The study only included living arbuscular mycorrhizal fungal networks, Stewart said, and did not include dead fungal networks, which also help store carbon and add to the network’s impact on total biomass and ecosystems. Research on dead fungus networks is still being explored.
The study also found where these networks are most at risk. Fungal network density in all croplands is about half that in wild ecosystems. Meanwhile, wild grassland ecosystems contain about 40 percent of the world’s arbuscular mycorrhizal biomass.
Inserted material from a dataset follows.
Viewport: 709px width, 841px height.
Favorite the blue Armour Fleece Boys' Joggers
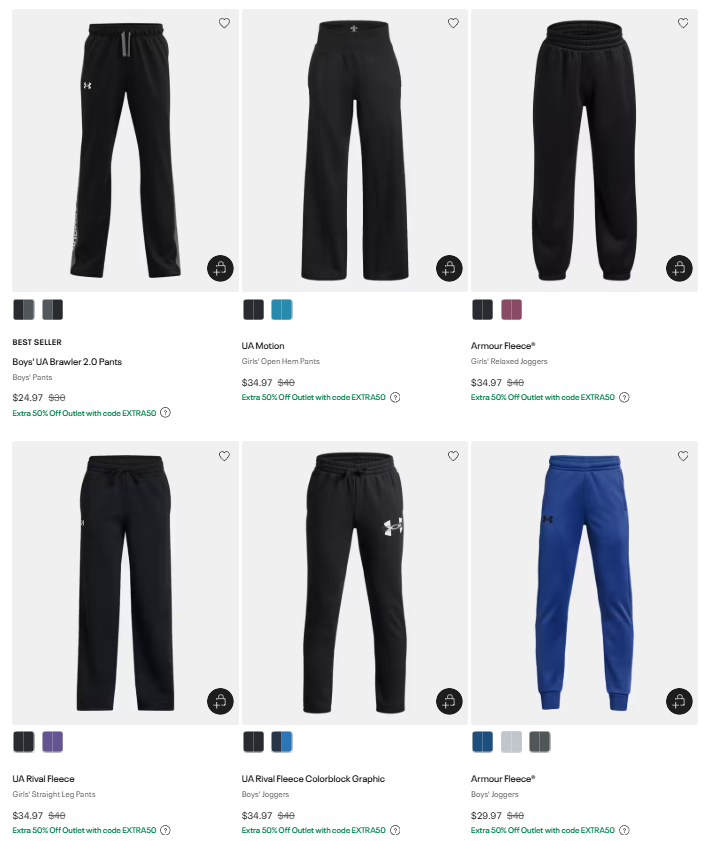[683, 456]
Yet those grasslands are among Earth’s least conserved ecosystems, and they are being converted to agricultural land at a rate four times higher than forests, posing a potential threat to these networks and the benefits they bring to plant life and carbon storage.
Previous research from SPUN has found that 90 percent of fungal communities worldwide are vulnerable, and many ecosystems, such as the deserts of the American southwest, have not been studied.
The researchers said there is a need to find out what exactly is causing the loss of mycorrhizal fungi, and what the consequences of that decline are, which is why the SPUN team will be presenting to policymakers at this year’s UN Climate Change Conference-COP31 about the importance of the networks and their role in protecting ecosystems and sequestering carbon.
It is important to understand mycorrhizal fungi more deeply at the grassroots level, said Corentin Bissot, an AMOLF biophysicist and co-author of the study.
“We are still a long way from fully understanding that, if you have a meadow next to you, and you want to do that, how [increase] There are microorganisms and fungi,” Bissot said. “We don’t have the toolbox to do that for you.”
This study is just the first map, Stewart said. And just as the Spaniards created the first map of California — which presented the state as an island, he said, there will be new discoveries about the density of fungal networks around the world to increase the public’s understanding of them.